Wedding Ticker

Friday, February 03, 2006

| Outburst |

i'm so angry i want to complain.

i'm mad with you for giving empty promises and spoiling my night and day and my plans. i'm mad at you for choosing brotherhood over love.

i hate it i hate it i hate it!

its not like as if i've never been out with you with your stupid brotherhood before and why only now all this talk about just spending time alone with them.

fine, go!

i'll find my own plans and dun blame me when you see me with the wrong kinda crowd. if you deem this as a threat, so be it. i couldn't care less anymore.

as the years come and go, there doesn't seem to be anything for me to look forward to anymore. studies, career, marriage, babies, nothing!

not saving, not scrimping, just spending spending spending. i said i'll give you another 5 years, if at the end of the next 5 years, you're still like you are now, i'll leave.

i'm so mad i'm throwing everything up on this blog and dun you dare stop me because i am this close to leaving you for good.

compare. you are ever so easily influenced by things and pple around you. you see your brother and his sex slave decorating up the room with all the nice ikea stuff and you want to revamp your room too. for what??? in another 3-5 years' time, we're probably gonna be happily married and we're definitely MOVING out. if that's not within your goal, i tell you now, START MAKING IT YOUR GOAL because i'm sick of just being your girlfriend. and so what if we're engaged, who recognises engagement these days? even your parents don't and keep introducing me to your relatives as "friend". after 5 years and i'm still just your friend. amazing.
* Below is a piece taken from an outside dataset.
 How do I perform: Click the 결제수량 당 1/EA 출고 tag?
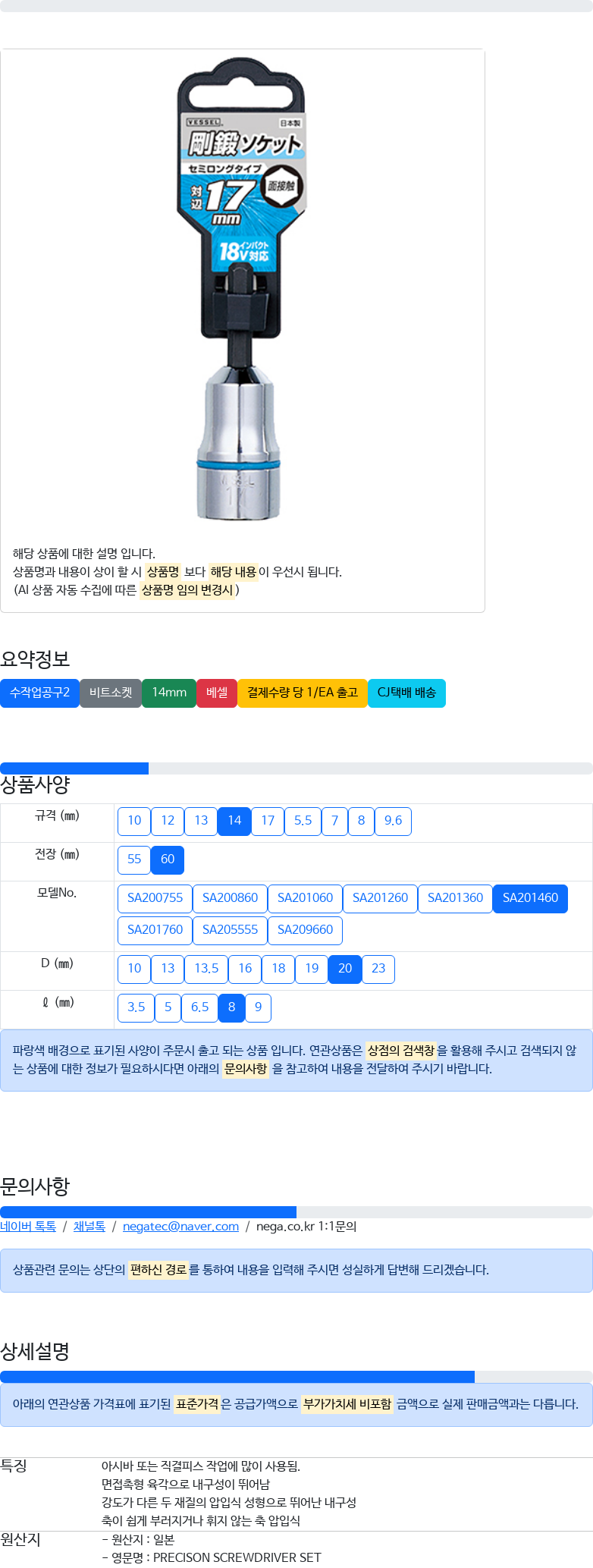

she has a child from her previous bogus marriage because nobody can actually verify that and your parents still so readily accept her. its like the chinese saying where pple say you buy-big--free-small. and i thought they were getting married? when? if they really were to ROM, how come they are still decorating the room up? oh i forgot, she's not local and therefore have to put a $5,000 deposit as government security before she can get her PR, before they can get married where they'll have an official certificate saying we're free to f**k all day and all night long! they obviously have no intention whatsoever of moving out, yew that's so like my you-know-who.

just kill me!

and what about that lil gal back at home while her mother is here having the time of her life with her new stupid one-of-a-kok boyfriend? she has to go to school, yes we all know that. so who takes care of her? how come she can leave her daughter just like that, for an entire 2-3 weeks?! what sort of mother is she? come on. we all have eyes to see.

studies. you keep saying you want to study yet you don't have the support from your parents because you never bother sitting down and having a good talk with them!
i've wasted 2 years of my life out in this harsh society silencing all the shit just because i'm only a diploma holder, waiting for you to finish your service to the nation. sometimes i just need some assurance, some security just so i know my choice with you isn't wrong.

i spend because i can afford it. i'm earning at least twice your salary!

and did i mention last night to you that i dun feel good. i woke up with a sore throat like big time! did you even bother asking? no, not at all. and i still came to work because its the only way for me to spend the day!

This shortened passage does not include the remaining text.